Material for this task —

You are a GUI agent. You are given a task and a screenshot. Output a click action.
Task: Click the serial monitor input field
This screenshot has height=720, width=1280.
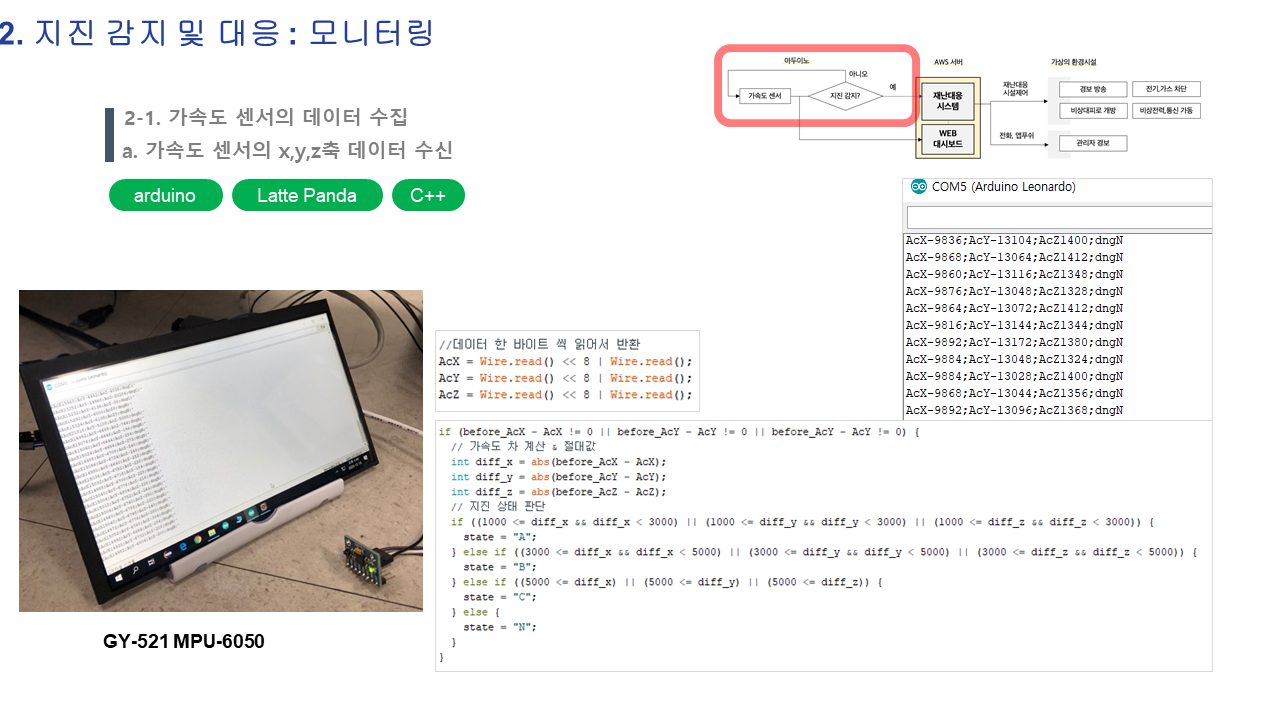click(1058, 217)
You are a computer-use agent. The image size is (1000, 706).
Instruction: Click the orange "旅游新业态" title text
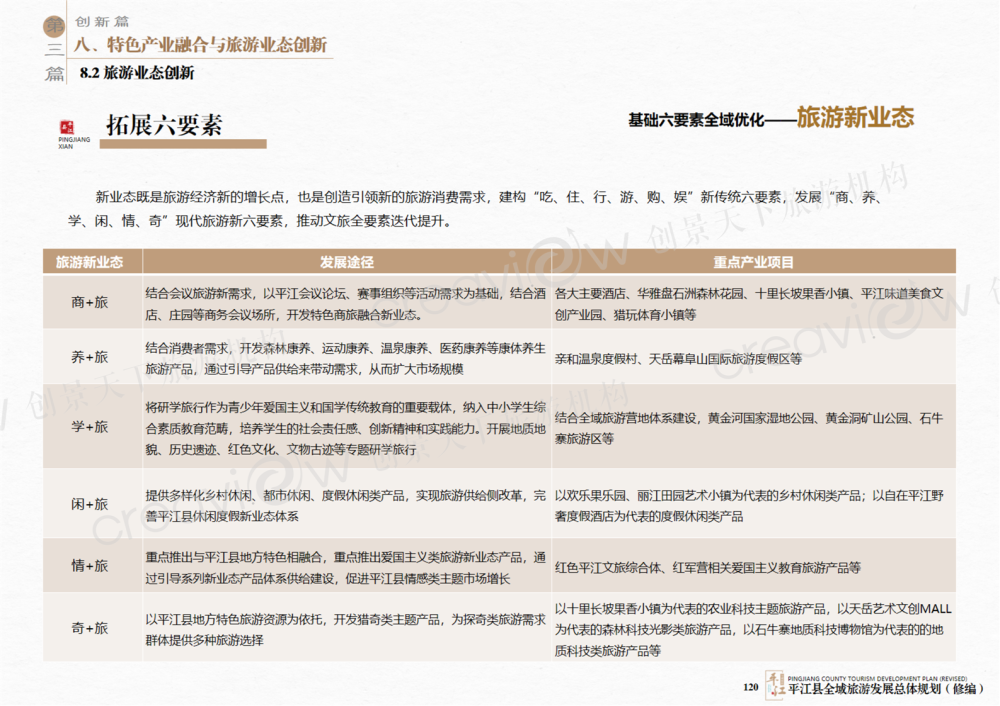tap(855, 117)
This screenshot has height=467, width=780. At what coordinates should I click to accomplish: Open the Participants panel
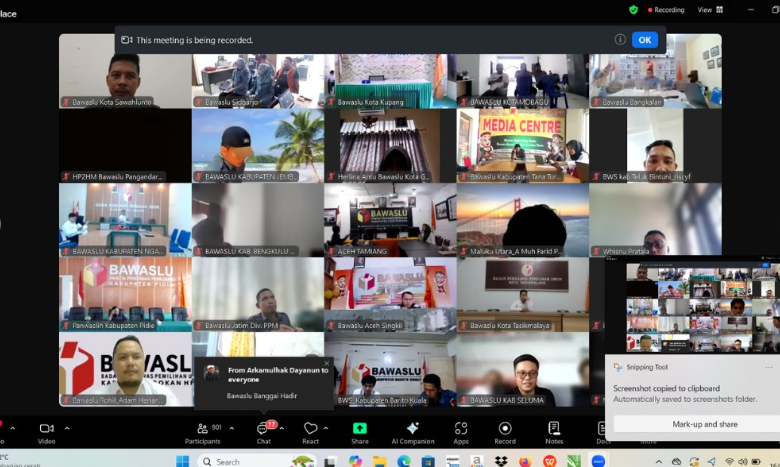202,432
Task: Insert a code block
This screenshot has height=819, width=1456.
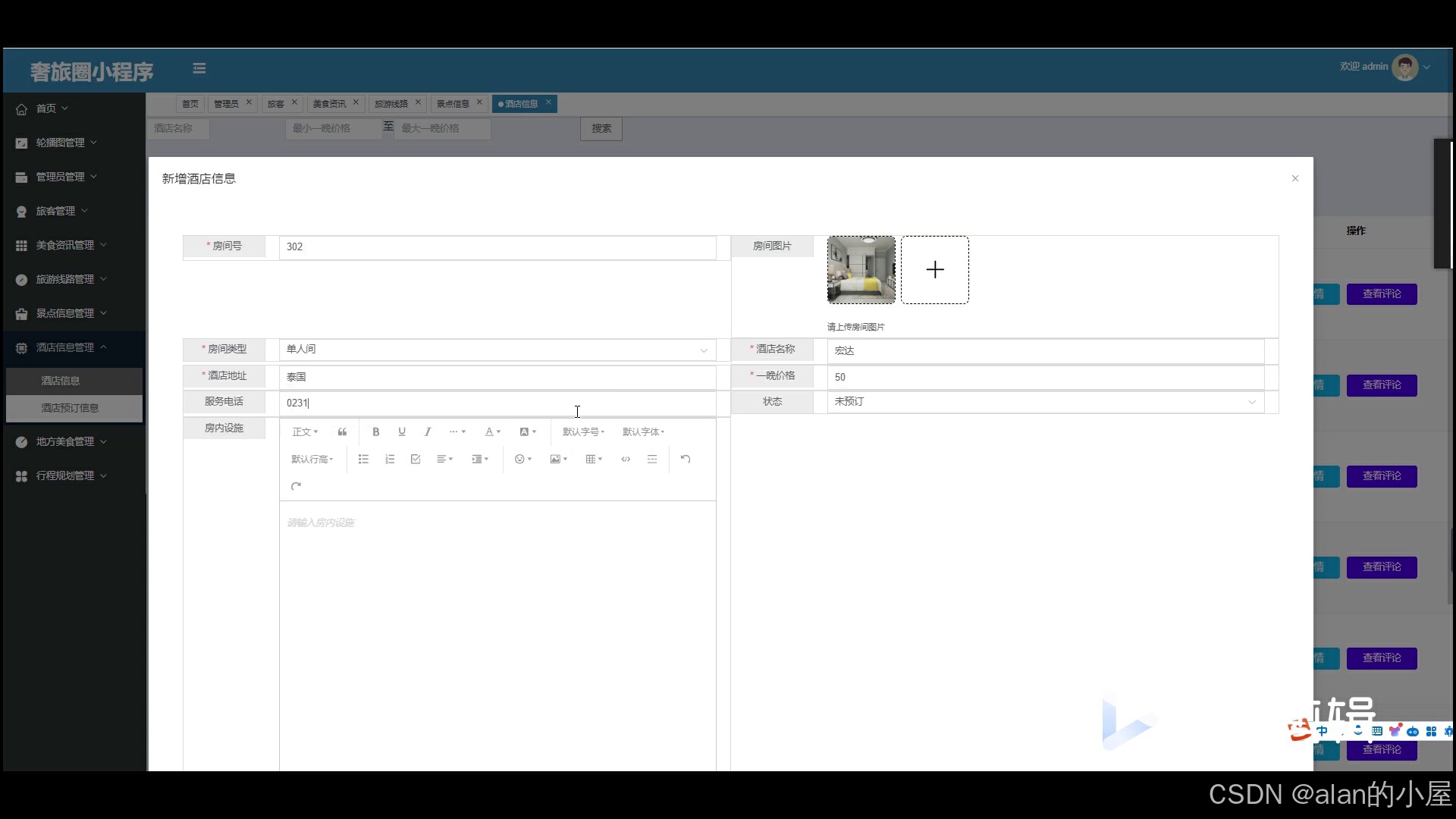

Short task —
Recast the part of the records that opens with the line containing "You are a computer-use" and runs through the end of the records as a Markdown table with the columns Row and Line, numbering each row and skipping blank lines. Leave the pictures out of the table.

Response to this exercise —
| Row | Line |
|---|---|
| 1 | You are a computer-use agent. The image size is (1000, 706). |
| 2 | Instruction: Click the orange "旅游新业态" title text |
| 3 | tap(855, 117) |
| 4 | This screenshot has height=467, width=780. At what coordinates should I click to accomplish: Open the Participants panel |
| 5 | 202,432 |
| 6 | Task: Insert a code block |
| 7 | This screenshot has height=819, width=1456. |